Health Research Ethics 101
What is health research?
Health research refers to a wide range of study and experiments that help to answer health – related problems. This includes research involving human participants or their health information, and research involving human biological samples, such as blood or tissue.
What are clinical trials?
Clinical trials try to test new medications, therapies, devices or new ways of using current treatment, and are used to determine if new drugs or therapies are both safe and effective. The goal is to improve the diagnosis, prevention and treatment of disease or injury and to improve the health and quality of life of individuals.
Why are health research ethics important?
Health research is always underway in Alberta. From experimental drugs to treat cancer and devices designed to minimize bed sores to improving the effectiveness of health professionals and understanding how environmental and other factors affect people, all health research starts with an idea to ease suffering or to increase well-being.
Ideas run through many steps on their way to becoming a reality—molecules are formulated; drugs are advanced; prototypes are built—but before they can be tested on people they need to go through a rigorous process called an ethics review.
Health research depends on people volunteering as research subjects, and governments have an obligation to protect and promote the liberty and welfare interests of human research subjects. They do so by creating regulations, guidelines and oversight structures like research ethics board (REB).
But that wasn’t always the case…
There are examples where unethical research was undertaken as a means to acquire knowledge. Well known instances include Nazi hypothermia experiments, the Tuskegee syphilis study and mind-control research at the Allan Memorial Institute in Montreal.
The birth and evolution of research ethics
The Tuskegee study, which ran from 1932 to 1972, provides a good starting point for the birth of research ethics.
As part of the study, researchers withheld known cures for syphilis from participants as a way to track the effects of the disease as it progressed. The participants were told that they were being treated for “bad blood,” but no real treatment was introduced.
News articles appeared in 1972 condemning the study. This created a scandal that led to a senate inquiry and to US federal regulations governing the conduct of human subject research in 1974.
It also led to the formation of the National Commission for the Protection of Human Subjects of Biomedical and Behavioral Research (1974-1978). This commission produced a report in 1978 called the Belmont Report, which formed the foundation for modern research ethics.
These events were felt in Canada as the country moved in parallel with the US. The first Canadian guidelines governing the conduct of research involving humans was introduced by the Social Science and Humanities Research Council and by the former Medical Research Council in the late 1970s. Now, our nation’s most important policy governing research involving humans is the Tri-Council Policy Statement 2.
Canada’s Research Ethics Boards
Because health research exposes people to risk, at least in part, for the benefit of others, it must show that it lives up to high ethical standards set out in the Tri-Council Policy Statement before it even gets off the ground.
Canada’s Research Ethics Boards interpret and enforce the Policy. It’s their job to also ensure that the research projects being considered comply with other relevant regulations, guidelines, and ethical principles.

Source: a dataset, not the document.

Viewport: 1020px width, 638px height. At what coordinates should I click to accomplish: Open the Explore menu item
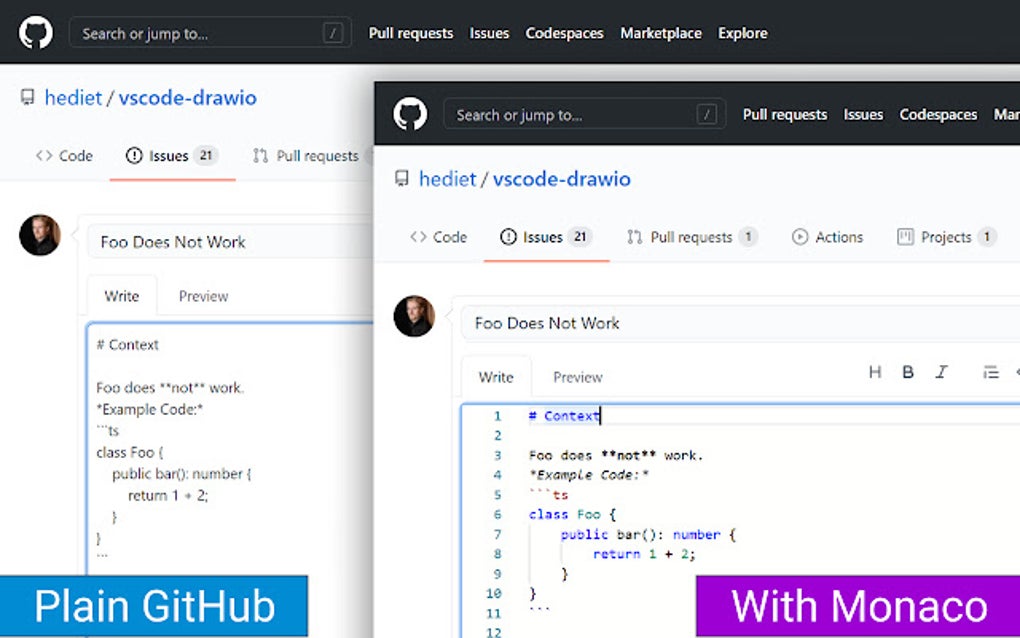742,33
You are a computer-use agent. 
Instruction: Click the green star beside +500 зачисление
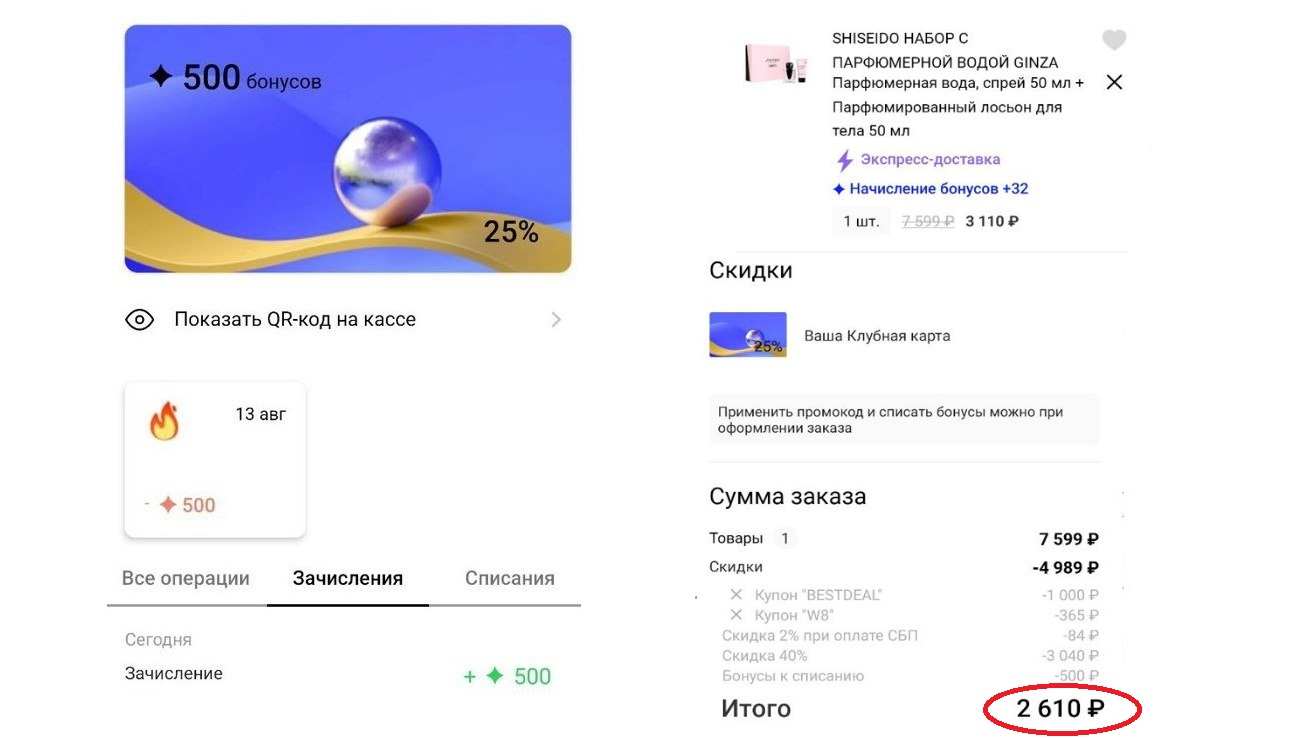point(495,677)
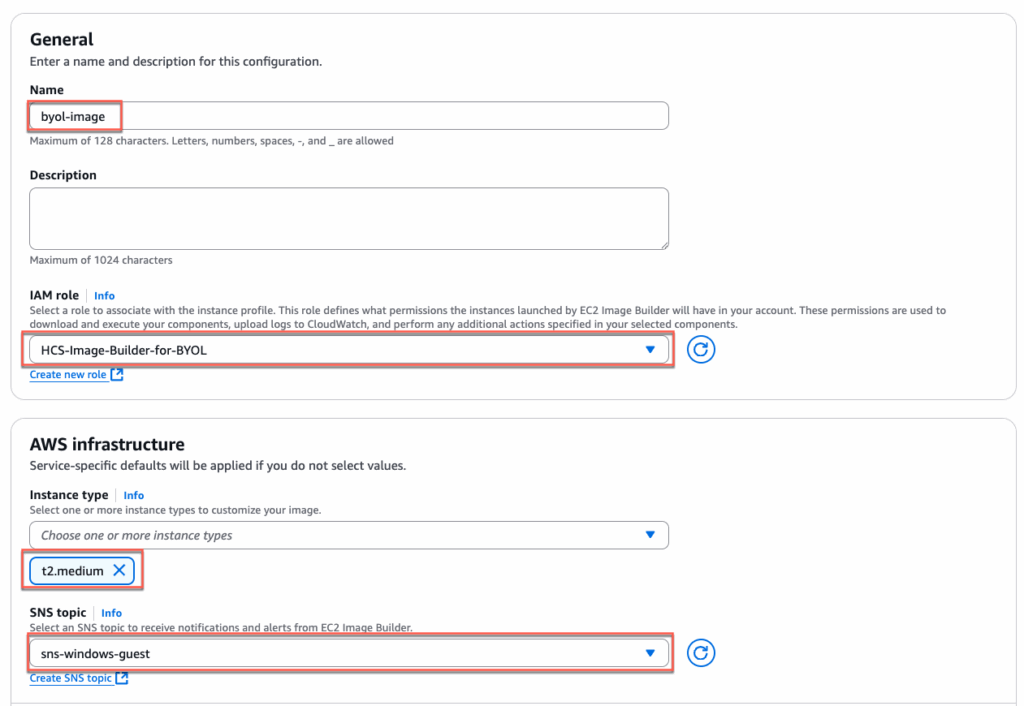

The scope of a research ethics board’s review extends to any research that involves human subjects, their health information, and/or research involving their biological samples, such as blood or tissue.
Research and non-research
According to the TCPS2, quality assurance, program improvement initiatives, or any other systematic investigation meant to inform change in only local practice or policy is not considered research and is not subject to research ethics board review. That, however, doesn’t mean these types of projects are without ethical risk. (See A pRoject Ethics Community Consensus Initiative for more information.)
Alberta’s Research Ethics Boards
Alberta’s research ethics boards have the added responsibility of adhering to a piece of legislation called the Health Information Act of Alberta.
This act sets out rules governing the collection, use and disclosure of health information. These rules apply to all healthcare providers operating in the public health system.
There are three such boards in the province that are able to review studies that use health information. They are as follows:
- The Health Research Ethics Board (HREB) housed at the University of Alberta;
- The Conjoint Health Research Ethics Board (CHREB) housed at the University of Calgary; and
- The Health Research Ethics Board of Alberta (HREBA) housed at Alberta Innovates.
Each research ethics board reviews the study protocol, patient materials (such as the consent forms or recruitment posters) and other documents to ensure that the rights, safety and well-being of research participants are protected.
Alberta’s research ethics boards consist of people who have expertise in research, ethics and law. There must also be individuals who have no affiliation with the institution, called community members.
Read more about getting involved with HREBA.
Alberta Innovates – Health Solutions’ role in the ethics ecosystem
Alberta Innovates (AI) is a cornerstone of health research ethics in Alberta. AI is helping to streamline health research ethics review in the province through the Health Research Ethics Harmonization initiative. It plays a central role in developing and maintaining ARECCI, and it manages the Health Research Ethics Board of Alberta.